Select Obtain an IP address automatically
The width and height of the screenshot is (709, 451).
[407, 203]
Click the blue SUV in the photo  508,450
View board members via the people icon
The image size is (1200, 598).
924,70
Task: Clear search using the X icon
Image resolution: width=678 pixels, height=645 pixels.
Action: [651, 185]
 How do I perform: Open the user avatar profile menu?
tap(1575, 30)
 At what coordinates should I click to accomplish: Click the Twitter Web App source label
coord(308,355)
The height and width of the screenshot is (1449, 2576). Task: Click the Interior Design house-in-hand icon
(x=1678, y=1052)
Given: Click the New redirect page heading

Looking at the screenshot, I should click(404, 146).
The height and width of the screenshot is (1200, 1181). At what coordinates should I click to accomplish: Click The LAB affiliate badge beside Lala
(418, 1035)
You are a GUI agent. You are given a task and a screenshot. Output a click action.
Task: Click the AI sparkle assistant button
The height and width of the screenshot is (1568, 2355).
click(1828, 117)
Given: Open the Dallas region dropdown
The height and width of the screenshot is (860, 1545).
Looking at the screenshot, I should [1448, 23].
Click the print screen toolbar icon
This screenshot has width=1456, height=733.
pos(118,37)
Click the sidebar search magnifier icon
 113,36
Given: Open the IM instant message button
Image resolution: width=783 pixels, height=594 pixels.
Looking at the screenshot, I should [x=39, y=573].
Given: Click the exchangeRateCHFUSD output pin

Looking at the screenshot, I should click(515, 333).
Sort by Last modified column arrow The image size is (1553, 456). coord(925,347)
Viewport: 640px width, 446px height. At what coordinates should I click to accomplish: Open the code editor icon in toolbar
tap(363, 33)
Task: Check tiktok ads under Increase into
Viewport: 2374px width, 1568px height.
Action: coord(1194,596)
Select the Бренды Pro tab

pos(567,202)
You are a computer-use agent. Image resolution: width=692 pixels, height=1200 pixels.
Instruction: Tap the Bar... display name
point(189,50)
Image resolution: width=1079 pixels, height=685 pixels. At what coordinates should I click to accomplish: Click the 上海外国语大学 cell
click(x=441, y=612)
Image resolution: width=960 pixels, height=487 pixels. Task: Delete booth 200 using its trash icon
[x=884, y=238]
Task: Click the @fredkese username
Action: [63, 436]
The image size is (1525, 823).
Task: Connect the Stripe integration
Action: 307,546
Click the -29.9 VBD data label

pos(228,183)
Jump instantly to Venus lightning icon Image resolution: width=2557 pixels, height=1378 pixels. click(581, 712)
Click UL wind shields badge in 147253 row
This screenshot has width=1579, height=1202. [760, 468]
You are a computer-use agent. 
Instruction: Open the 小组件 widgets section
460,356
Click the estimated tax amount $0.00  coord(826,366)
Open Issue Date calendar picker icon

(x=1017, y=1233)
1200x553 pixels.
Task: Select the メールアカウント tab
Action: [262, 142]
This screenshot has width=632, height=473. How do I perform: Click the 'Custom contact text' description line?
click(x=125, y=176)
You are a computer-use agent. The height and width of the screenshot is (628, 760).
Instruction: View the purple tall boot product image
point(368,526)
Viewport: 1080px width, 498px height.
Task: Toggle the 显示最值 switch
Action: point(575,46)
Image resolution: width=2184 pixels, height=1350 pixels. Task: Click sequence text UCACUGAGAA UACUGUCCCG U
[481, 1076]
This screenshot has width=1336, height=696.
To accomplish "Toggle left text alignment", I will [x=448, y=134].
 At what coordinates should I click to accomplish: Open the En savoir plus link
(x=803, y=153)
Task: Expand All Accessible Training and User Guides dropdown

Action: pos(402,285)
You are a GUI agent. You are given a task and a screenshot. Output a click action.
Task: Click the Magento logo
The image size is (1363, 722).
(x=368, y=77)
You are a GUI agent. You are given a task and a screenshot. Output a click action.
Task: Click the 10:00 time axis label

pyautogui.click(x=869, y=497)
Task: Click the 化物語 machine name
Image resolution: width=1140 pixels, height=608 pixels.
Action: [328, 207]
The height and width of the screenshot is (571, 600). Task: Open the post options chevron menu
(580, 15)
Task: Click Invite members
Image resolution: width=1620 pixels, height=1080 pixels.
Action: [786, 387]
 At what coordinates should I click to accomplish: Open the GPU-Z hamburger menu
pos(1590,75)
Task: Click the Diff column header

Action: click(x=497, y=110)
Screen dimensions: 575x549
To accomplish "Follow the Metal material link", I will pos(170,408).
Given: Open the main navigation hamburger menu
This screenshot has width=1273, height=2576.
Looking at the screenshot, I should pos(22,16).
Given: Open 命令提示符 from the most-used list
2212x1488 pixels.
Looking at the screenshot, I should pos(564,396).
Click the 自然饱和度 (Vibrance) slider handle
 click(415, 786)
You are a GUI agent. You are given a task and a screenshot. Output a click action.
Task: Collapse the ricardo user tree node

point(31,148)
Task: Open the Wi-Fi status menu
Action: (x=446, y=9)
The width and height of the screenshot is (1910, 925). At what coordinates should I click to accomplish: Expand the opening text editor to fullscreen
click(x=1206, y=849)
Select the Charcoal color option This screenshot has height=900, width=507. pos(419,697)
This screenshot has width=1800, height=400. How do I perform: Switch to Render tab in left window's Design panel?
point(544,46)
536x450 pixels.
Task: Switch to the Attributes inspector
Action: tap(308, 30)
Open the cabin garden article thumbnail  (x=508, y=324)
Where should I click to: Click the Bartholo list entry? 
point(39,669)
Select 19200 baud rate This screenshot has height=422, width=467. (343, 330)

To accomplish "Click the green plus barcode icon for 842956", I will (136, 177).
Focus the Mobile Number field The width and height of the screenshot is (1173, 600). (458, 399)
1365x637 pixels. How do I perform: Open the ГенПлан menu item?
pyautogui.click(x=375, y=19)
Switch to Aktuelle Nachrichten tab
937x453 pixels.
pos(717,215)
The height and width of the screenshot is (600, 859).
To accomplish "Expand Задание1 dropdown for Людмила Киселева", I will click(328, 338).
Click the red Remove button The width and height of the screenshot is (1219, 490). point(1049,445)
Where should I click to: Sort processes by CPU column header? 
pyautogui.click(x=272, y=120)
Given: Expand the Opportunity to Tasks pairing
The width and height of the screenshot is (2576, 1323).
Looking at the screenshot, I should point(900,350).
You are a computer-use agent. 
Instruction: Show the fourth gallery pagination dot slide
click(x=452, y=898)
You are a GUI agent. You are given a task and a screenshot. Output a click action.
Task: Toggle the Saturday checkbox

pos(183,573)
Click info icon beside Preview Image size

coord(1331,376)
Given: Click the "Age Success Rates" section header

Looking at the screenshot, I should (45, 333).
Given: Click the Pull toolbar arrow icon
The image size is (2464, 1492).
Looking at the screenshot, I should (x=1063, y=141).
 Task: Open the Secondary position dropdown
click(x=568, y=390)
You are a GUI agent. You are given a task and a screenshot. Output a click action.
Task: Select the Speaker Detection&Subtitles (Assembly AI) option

**EXERCISE:**
Please copy every record above word for word, keeping each line as it stands.

**THE SOLUTION:**
Select Obtain an IP address automatically
The width and height of the screenshot is (709, 451).
[407, 203]
Click the blue SUV in the photo  508,450
View board members via the people icon
The image size is (1200, 598).
924,70
Task: Clear search using the X icon
Image resolution: width=678 pixels, height=645 pixels.
Action: [651, 185]
 How do I perform: Open the user avatar profile menu?
tap(1575, 30)
 At what coordinates should I click to accomplish: Click the Twitter Web App source label
coord(308,355)
The height and width of the screenshot is (1449, 2576). Task: Click the Interior Design house-in-hand icon
(x=1678, y=1052)
Given: Click the New redirect page heading

Looking at the screenshot, I should click(404, 146).
The height and width of the screenshot is (1200, 1181). At what coordinates should I click to accomplish: Click The LAB affiliate badge beside Lala
(418, 1035)
You are a GUI agent. You are given a task and a screenshot. Output a click action.
Task: Click the AI sparkle assistant button
The height and width of the screenshot is (1568, 2355).
click(1828, 117)
Given: Open the Dallas region dropdown
The height and width of the screenshot is (860, 1545).
Looking at the screenshot, I should [1448, 23].
Click the print screen toolbar icon
This screenshot has width=1456, height=733.
pos(118,37)
Click the sidebar search magnifier icon
 113,36
Given: Open the IM instant message button
Image resolution: width=783 pixels, height=594 pixels.
Looking at the screenshot, I should [x=39, y=573].
Given: Click the exchangeRateCHFUSD output pin

Looking at the screenshot, I should click(515, 333).
Sort by Last modified column arrow The image size is (1553, 456). coord(925,347)
Viewport: 640px width, 446px height. At what coordinates should I click to accomplish: Open the code editor icon in toolbar
tap(363, 33)
Task: Check tiktok ads under Increase into
Viewport: 2374px width, 1568px height.
Action: coord(1194,596)
Select the Бренды Pro tab

pos(567,202)
You are a computer-use agent. Image resolution: width=692 pixels, height=1200 pixels.
Instruction: Tap the Bar... display name
point(189,50)
Image resolution: width=1079 pixels, height=685 pixels. At what coordinates should I click to accomplish: Click the 上海外国语大学 cell
click(x=441, y=612)
Image resolution: width=960 pixels, height=487 pixels. Task: Delete booth 200 using its trash icon
[x=884, y=238]
Task: Click the @fredkese username
Action: [63, 436]
The image size is (1525, 823).
Task: Connect the Stripe integration
Action: 307,546
Click the -29.9 VBD data label

pos(228,183)
Jump instantly to Venus lightning icon Image resolution: width=2557 pixels, height=1378 pixels. click(581, 712)
Click UL wind shields badge in 147253 row
This screenshot has width=1579, height=1202. [760, 468]
You are a computer-use agent. 
Instruction: Open the 小组件 widgets section
460,356
Click the estimated tax amount $0.00  coord(826,366)
Open Issue Date calendar picker icon

(x=1017, y=1233)
1200x553 pixels.
Task: Select the メールアカウント tab
Action: [262, 142]
This screenshot has width=632, height=473. How do I perform: Click the 'Custom contact text' description line?
click(x=125, y=176)
You are a computer-use agent. The height and width of the screenshot is (628, 760).
Instruction: View the purple tall boot product image
point(368,526)
Viewport: 1080px width, 498px height.
Task: Toggle the 显示最值 switch
Action: point(575,46)
Image resolution: width=2184 pixels, height=1350 pixels. Task: Click sequence text UCACUGAGAA UACUGUCCCG U
[481, 1076]
This screenshot has width=1336, height=696.
To accomplish "Toggle left text alignment", I will [x=448, y=134].
 At what coordinates should I click to accomplish: Open the En savoir plus link
(x=803, y=153)
Task: Expand All Accessible Training and User Guides dropdown

Action: pos(402,285)
You are a GUI agent. You are given a task and a screenshot. Output a click action.
Task: Click the Magento logo
The image size is (1363, 722).
(x=368, y=77)
You are a GUI agent. You are given a task and a screenshot. Output a click action.
Task: Click the 10:00 time axis label

pyautogui.click(x=869, y=497)
Task: Click the 化物語 machine name
Image resolution: width=1140 pixels, height=608 pixels.
Action: [328, 207]
The height and width of the screenshot is (571, 600). Task: Open the post options chevron menu
(580, 15)
Task: Click Invite members
Image resolution: width=1620 pixels, height=1080 pixels.
Action: [786, 387]
 At what coordinates should I click to accomplish: Open the GPU-Z hamburger menu
pos(1590,75)
Task: Click the Diff column header

Action: click(x=497, y=110)
Screen dimensions: 575x549
To accomplish "Follow the Metal material link", I will pos(170,408).
Given: Open the main navigation hamburger menu
This screenshot has width=1273, height=2576.
Looking at the screenshot, I should pos(22,16).
Given: Open 命令提示符 from the most-used list
2212x1488 pixels.
Looking at the screenshot, I should pos(564,396).
Click the 自然饱和度 (Vibrance) slider handle
 click(415, 786)
You are a GUI agent. You are given a task and a screenshot. Output a click action.
Task: Collapse the ricardo user tree node

point(31,148)
Task: Open the Wi-Fi status menu
Action: (x=446, y=9)
The width and height of the screenshot is (1910, 925). At what coordinates should I click to accomplish: Expand the opening text editor to fullscreen
click(x=1206, y=849)
Select the Charcoal color option This screenshot has height=900, width=507. pos(419,697)
This screenshot has width=1800, height=400. How do I perform: Switch to Render tab in left window's Design panel?
point(544,46)
536x450 pixels.
Task: Switch to the Attributes inspector
Action: tap(308, 30)
Open the cabin garden article thumbnail  (x=508, y=324)
Where should I click to: Click the Bartholo list entry? 
point(39,669)
Select 19200 baud rate This screenshot has height=422, width=467. (343, 330)

To accomplish "Click the green plus barcode icon for 842956", I will (136, 177).
Focus the Mobile Number field The width and height of the screenshot is (1173, 600). (458, 399)
1365x637 pixels. How do I perform: Open the ГенПлан menu item?
pyautogui.click(x=375, y=19)
Switch to Aktuelle Nachrichten tab
937x453 pixels.
pos(717,215)
The height and width of the screenshot is (600, 859).
To accomplish "Expand Задание1 dropdown for Людмила Киселева", I will click(328, 338).
Click the red Remove button The width and height of the screenshot is (1219, 490). point(1049,445)
Where should I click to: Sort processes by CPU column header? 
pyautogui.click(x=272, y=120)
Given: Expand the Opportunity to Tasks pairing
The width and height of the screenshot is (2576, 1323).
Looking at the screenshot, I should point(900,350).
You are a computer-use agent. 
Instruction: Show the fourth gallery pagination dot slide
click(x=452, y=898)
You are a GUI agent. You are given a task and a screenshot. Output a click action.
Task: Toggle the Saturday checkbox

pos(183,573)
Click info icon beside Preview Image size

coord(1331,376)
Given: Click the "Age Success Rates" section header

Looking at the screenshot, I should (45, 333).
Given: Click the Pull toolbar arrow icon
The image size is (2464, 1492).
Looking at the screenshot, I should (x=1063, y=141).
 Task: Open the Secondary position dropdown
click(x=568, y=390)
You are a GUI agent. You are given a task and a screenshot. Output a click action.
Task: Select the Speaker Detection&Subtitles (Assembly AI) option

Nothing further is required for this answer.